▶ **TASK OBJECTIVE**:
Rewrite all the items below with "Expand" replaced by "Unfold", keeping everything else the same.

▶ **PROVIDED INFORMATION**:
★ ★ ★ ★ ★ ★ ★
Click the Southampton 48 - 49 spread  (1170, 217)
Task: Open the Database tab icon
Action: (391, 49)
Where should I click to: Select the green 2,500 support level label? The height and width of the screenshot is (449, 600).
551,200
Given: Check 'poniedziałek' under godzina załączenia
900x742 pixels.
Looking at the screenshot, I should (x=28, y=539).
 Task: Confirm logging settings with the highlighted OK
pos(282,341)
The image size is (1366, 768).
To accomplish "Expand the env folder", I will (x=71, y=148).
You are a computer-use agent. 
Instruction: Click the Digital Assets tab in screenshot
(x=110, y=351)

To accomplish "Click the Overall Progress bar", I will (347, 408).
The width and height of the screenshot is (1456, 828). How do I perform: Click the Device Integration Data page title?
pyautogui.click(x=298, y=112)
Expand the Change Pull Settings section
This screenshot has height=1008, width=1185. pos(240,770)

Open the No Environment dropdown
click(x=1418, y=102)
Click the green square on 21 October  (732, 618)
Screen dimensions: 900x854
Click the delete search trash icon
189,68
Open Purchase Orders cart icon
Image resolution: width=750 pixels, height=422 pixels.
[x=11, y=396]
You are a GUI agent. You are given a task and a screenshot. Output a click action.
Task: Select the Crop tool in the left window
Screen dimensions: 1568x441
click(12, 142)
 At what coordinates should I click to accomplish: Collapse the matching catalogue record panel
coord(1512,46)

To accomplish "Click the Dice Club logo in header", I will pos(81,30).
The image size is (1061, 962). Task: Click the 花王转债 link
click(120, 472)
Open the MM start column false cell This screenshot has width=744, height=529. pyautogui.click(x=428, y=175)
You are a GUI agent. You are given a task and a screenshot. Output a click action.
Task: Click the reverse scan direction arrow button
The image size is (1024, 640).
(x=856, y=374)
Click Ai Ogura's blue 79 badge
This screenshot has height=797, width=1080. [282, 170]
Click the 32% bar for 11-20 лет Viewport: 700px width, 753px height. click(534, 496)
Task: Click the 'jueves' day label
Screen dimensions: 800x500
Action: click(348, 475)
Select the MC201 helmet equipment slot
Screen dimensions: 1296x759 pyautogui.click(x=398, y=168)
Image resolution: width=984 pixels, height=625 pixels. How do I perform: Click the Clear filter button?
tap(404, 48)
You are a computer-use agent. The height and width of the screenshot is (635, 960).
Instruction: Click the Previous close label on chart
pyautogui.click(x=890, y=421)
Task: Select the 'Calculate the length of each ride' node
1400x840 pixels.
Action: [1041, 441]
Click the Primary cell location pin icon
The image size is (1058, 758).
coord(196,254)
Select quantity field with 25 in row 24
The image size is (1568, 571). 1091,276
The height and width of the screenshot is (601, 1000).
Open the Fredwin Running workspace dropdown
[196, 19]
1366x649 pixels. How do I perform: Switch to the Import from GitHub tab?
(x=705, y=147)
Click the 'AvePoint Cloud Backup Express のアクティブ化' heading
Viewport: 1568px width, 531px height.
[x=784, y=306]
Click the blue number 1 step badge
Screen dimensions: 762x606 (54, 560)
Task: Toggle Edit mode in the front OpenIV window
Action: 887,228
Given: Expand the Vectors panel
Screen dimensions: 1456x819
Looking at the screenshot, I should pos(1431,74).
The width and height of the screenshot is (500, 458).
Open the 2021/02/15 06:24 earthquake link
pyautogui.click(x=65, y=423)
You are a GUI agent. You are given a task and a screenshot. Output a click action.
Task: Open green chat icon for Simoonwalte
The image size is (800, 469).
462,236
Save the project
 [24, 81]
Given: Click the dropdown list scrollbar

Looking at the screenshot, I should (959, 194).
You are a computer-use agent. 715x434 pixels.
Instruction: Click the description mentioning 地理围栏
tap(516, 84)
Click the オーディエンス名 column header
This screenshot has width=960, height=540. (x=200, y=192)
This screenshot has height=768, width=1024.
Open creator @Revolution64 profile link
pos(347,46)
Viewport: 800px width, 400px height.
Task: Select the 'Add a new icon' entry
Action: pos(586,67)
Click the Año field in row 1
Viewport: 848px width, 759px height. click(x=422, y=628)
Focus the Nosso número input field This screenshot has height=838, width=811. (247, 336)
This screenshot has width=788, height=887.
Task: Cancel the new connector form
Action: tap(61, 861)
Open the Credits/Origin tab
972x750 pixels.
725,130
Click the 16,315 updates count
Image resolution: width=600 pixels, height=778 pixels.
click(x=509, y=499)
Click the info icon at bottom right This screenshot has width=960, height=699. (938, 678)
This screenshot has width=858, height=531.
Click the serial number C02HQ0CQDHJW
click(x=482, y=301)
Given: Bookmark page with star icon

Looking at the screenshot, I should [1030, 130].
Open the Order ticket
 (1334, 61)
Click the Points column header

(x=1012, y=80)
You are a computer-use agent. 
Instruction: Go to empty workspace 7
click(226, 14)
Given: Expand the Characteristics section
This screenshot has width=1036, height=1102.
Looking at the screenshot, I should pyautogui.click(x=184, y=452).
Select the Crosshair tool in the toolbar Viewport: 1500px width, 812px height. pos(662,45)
★ ★ ★ ★ ★ ★ ★
▶ **RESULT**:
Click the Southampton 48 - 49 spread  (1170, 217)
Task: Open the Database tab icon
Action: (391, 49)
Where should I click to: Select the green 2,500 support level label? The height and width of the screenshot is (449, 600).
551,200
Given: Check 'poniedziałek' under godzina załączenia
900x742 pixels.
Looking at the screenshot, I should (x=28, y=539).
 Task: Confirm logging settings with the highlighted OK
pos(282,341)
The image size is (1366, 768).
To accomplish "Unfold the env folder", I will (x=71, y=148).
You are a computer-use agent. 
Instruction: Click the Digital Assets tab in screenshot
(x=110, y=351)

To accomplish "Click the Overall Progress bar", I will (347, 408).
The width and height of the screenshot is (1456, 828). How do I perform: Click the Device Integration Data page title?
pyautogui.click(x=298, y=112)
Unfold the Change Pull Settings section
This screenshot has height=1008, width=1185. pos(240,770)

Open the No Environment dropdown
click(x=1418, y=102)
Click the green square on 21 October  (732, 618)
Screen dimensions: 900x854
Click the delete search trash icon
189,68
Open Purchase Orders cart icon
Image resolution: width=750 pixels, height=422 pixels.
[x=11, y=396]
You are a GUI agent. You are given a task and a screenshot. Output a click action.
Task: Select the Crop tool in the left window
Screen dimensions: 1568x441
click(12, 142)
 At what coordinates should I click to accomplish: Collapse the matching catalogue record panel
coord(1512,46)

To accomplish "Click the Dice Club logo in header", I will pos(81,30).
The image size is (1061, 962). Task: Click the 花王转债 link
click(120, 472)
Open the MM start column false cell This screenshot has width=744, height=529. pyautogui.click(x=428, y=175)
You are a GUI agent. You are given a task and a screenshot. Output a click action.
Task: Click the reverse scan direction arrow button
The image size is (1024, 640).
(x=856, y=374)
Click Ai Ogura's blue 79 badge
This screenshot has height=797, width=1080. [282, 170]
Click the 32% bar for 11-20 лет Viewport: 700px width, 753px height. click(534, 496)
Task: Click the 'jueves' day label
Screen dimensions: 800x500
Action: click(348, 475)
Select the MC201 helmet equipment slot
Screen dimensions: 1296x759 pyautogui.click(x=398, y=168)
Image resolution: width=984 pixels, height=625 pixels. How do I perform: Click the Clear filter button?
tap(404, 48)
You are a computer-use agent. The height and width of the screenshot is (635, 960).
Instruction: Click the Previous close label on chart
pyautogui.click(x=890, y=421)
Task: Select the 'Calculate the length of each ride' node
1400x840 pixels.
Action: [1041, 441]
Click the Primary cell location pin icon
The image size is (1058, 758).
coord(196,254)
Select quantity field with 25 in row 24
The image size is (1568, 571). 1091,276
The height and width of the screenshot is (601, 1000).
Open the Fredwin Running workspace dropdown
[196, 19]
1366x649 pixels. How do I perform: Switch to the Import from GitHub tab?
(x=705, y=147)
Click the 'AvePoint Cloud Backup Express のアクティブ化' heading
Viewport: 1568px width, 531px height.
[x=784, y=306]
Click the blue number 1 step badge
Screen dimensions: 762x606 (54, 560)
Task: Toggle Edit mode in the front OpenIV window
Action: 887,228
Given: Unfold the Vectors panel
Screen dimensions: 1456x819
Looking at the screenshot, I should pos(1431,74).
The width and height of the screenshot is (500, 458).
Open the 2021/02/15 06:24 earthquake link
pyautogui.click(x=65, y=423)
You are a GUI agent. You are given a task and a screenshot. Output a click action.
Task: Open green chat icon for Simoonwalte
The image size is (800, 469).
462,236
Save the project
 [24, 81]
Given: Click the dropdown list scrollbar

Looking at the screenshot, I should (959, 194).
You are a computer-use agent. 715x434 pixels.
Instruction: Click the description mentioning 地理围栏
tap(516, 84)
Click the オーディエンス名 column header
This screenshot has width=960, height=540. (x=200, y=192)
This screenshot has height=768, width=1024.
Open creator @Revolution64 profile link
pos(347,46)
Viewport: 800px width, 400px height.
Task: Select the 'Add a new icon' entry
Action: pos(586,67)
Click the Año field in row 1
Viewport: 848px width, 759px height. click(x=422, y=628)
Focus the Nosso número input field This screenshot has height=838, width=811. (247, 336)
This screenshot has width=788, height=887.
Task: Cancel the new connector form
Action: tap(61, 861)
Open the Credits/Origin tab
972x750 pixels.
725,130
Click the 16,315 updates count
Image resolution: width=600 pixels, height=778 pixels.
click(x=509, y=499)
Click the info icon at bottom right This screenshot has width=960, height=699. (938, 678)
This screenshot has width=858, height=531.
Click the serial number C02HQ0CQDHJW
click(x=482, y=301)
Given: Bookmark page with star icon

Looking at the screenshot, I should [1030, 130].
Open the Order ticket
 (1334, 61)
Click the Points column header

(x=1012, y=80)
You are a computer-use agent. 
Instruction: Go to empty workspace 7
click(226, 14)
Given: Unfold the Characteristics section
This screenshot has width=1036, height=1102.
Looking at the screenshot, I should pyautogui.click(x=184, y=452).
Select the Crosshair tool in the toolbar Viewport: 1500px width, 812px height. pos(662,45)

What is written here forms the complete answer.